Paul is saying that instead of giving Glory to God as God, fallen man seeks that glory for himself. It began in the Garden of Eden. You will not surely die," the serpent said to the woman. "For God knows that when you eat of it your eyes will be opened, and you will be like God…" In all of his fallen theologizing, man seeks but one thing for himself: the glory that belongs to God alone. This is the Theology of Glory.

The Theologian of Glory vs. the Theologian of the Cross.

Scripture says, There is a way that seems right to a man, but in the end it leads to death. The way that seems right to a man is the theology of Glory. We are all natural-born theologians of Glory. A theologian of Glory believes that:

1. God’s ways can be generally understood by human reason;

2. God’s favor is manifested in the circumstances of life, in particular, life’s successes and victories;

3. God is pleased by sincere human effort.

All the religions of the world, except for Christianity, are theologies of Glory. Whether it manifests itself as Islam, Buddhism, Hinduism, Judaism or some strange cult, it is all essentially the same theology and it is all the theology of Glory. The theology of Glory is the way that leads to death.

But Christian theology is fundamentally different. Christianity is not a theology of Glory, but a theology of the Cross. This is how Paul contrasts the two:

The message of the cross is foolishness to those who are perishing, but to us who are being saved it is the power of God. For it is written: "I will destroy the wisdom of the wise; the intelligence of the intelligent I will frustrate." Where is the wise man? Where is the scholar? Where is the philosopher of this age? Has not God made foolish the wisdom of the world? For since in the wisdom of God the world through its wisdom did not know him, God was pleased through the foolishness of what was preached to save those who believe. Jews demand miraculous signs and Greeks look for wisdom, but we preach Christ crucified: a stumbling block to Jews and foolishness to Gentiles, but to those whom God has called, both Jews and Greeks, Christ the power of God and the wisdom of God.

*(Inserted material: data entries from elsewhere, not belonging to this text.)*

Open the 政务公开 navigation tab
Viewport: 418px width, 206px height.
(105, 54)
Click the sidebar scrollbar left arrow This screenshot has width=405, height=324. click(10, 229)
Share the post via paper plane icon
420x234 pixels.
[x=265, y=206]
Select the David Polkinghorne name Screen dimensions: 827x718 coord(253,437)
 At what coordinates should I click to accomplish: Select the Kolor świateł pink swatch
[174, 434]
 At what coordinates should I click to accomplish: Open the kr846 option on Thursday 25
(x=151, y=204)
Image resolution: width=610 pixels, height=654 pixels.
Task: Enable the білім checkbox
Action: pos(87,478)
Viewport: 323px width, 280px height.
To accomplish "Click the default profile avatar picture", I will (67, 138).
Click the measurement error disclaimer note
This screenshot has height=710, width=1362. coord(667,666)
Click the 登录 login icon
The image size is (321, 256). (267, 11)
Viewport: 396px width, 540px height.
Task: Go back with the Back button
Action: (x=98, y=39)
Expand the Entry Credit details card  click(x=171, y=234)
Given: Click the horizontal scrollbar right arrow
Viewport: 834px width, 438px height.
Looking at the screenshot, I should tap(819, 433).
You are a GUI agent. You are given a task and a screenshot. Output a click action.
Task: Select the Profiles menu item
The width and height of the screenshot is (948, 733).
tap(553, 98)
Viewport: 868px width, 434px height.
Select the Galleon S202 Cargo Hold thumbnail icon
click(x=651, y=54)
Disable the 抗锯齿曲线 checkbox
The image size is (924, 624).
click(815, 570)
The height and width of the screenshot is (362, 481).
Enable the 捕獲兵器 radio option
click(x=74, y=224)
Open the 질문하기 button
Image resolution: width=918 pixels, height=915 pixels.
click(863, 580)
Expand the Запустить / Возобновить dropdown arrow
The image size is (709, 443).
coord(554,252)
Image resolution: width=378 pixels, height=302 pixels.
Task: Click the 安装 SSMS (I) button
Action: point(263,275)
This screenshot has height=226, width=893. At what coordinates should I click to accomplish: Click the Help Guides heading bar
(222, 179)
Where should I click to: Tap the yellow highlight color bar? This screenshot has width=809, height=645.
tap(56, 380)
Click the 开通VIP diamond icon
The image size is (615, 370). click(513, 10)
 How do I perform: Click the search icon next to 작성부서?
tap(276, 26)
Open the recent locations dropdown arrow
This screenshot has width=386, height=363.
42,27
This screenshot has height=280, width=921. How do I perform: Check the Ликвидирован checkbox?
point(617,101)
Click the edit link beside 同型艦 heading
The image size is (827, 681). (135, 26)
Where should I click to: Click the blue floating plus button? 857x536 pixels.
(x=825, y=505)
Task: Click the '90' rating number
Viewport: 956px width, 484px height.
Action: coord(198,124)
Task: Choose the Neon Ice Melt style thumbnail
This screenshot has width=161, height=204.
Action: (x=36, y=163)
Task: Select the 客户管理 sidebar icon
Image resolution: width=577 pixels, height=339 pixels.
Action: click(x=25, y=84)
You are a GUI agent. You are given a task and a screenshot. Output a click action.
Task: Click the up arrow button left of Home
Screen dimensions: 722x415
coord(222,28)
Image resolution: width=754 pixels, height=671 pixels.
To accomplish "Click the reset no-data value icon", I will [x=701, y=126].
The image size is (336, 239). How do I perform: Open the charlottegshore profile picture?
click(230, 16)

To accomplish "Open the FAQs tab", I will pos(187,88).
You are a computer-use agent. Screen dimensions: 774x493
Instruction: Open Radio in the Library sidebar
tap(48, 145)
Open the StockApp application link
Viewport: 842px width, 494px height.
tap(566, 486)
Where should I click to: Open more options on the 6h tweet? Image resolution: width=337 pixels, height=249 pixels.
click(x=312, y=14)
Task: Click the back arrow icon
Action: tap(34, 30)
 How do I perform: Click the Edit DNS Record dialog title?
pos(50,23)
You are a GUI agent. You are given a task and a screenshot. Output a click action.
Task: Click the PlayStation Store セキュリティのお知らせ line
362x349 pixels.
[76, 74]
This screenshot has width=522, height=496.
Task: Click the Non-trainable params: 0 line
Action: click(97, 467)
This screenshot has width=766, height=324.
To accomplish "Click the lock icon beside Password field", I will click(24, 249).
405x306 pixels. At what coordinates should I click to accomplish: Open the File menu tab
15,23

For the foolishness of God is wiser than man's wisdom, and the weakness of God is stronger than man's strength.

In complete contrast to the theologian of Glory, the theologian of the Cross believes that:

1. God’s ways are paradoxical and hidden to human reason;

2. God’s favor is manifested in Jesus, in particular, His suffering, death and resurrection;

3. God is pleased only by Jesus.

The theology of Glory and the theology of the Cross are mutually exclusive. They are two completely different ways of understanding God. One is false, the other is true. One leads to death, the other to life.

The God Who Hides Himself.

Regarding the theologian of Glory, Martin Luther wrote:

That person does not deserve to be called a theologian who looks upon the invisible things of God as though they were clearly perceptible in those things which have actually happened.

What are the "invisible things of God"? This question brings us back to the first chapter of Romans:

What may be known about God is plain to [all men], because God has made it plain to them. For since the creation of the world God's invisible qualities-- his eternal power and divine nature-- have been clearly seen, being understood from what has been made.

Virtually every religion acknowledges that their gods possess certain characteristics: life, wisdom and power. Many further speculate that their gods possess qualities like justice, love and mercy. However, God’s true disposition remains completely hidden from them.

How is God disposed toward me? Is he pleased or displeased? To answer this question the theologian of Glory must speculate based upon his own life’s circumstances. If things are going well in his life he concludes that God is pleased with him.

Why is God pleased with me? The theologian of Glory speculates further and draws the only conclusion that his theology will allow:

God is pleased with me because I have pleased Him.

But if things are not going well, God must not be pleased, and more effort to please Him is required.

Isaiah writes, Truly you are a God who hides himself, O God and Savior of Israel. God’s gracious disposition toward us is not revealed in the visible things God has made —it remains hidden— leaving the theologian of Glory to speculate. The theologian of Glory wrongly believes that he can discern God’s disposition from the world around him. The god he invents is a god whose disposition can be manipulated with human works.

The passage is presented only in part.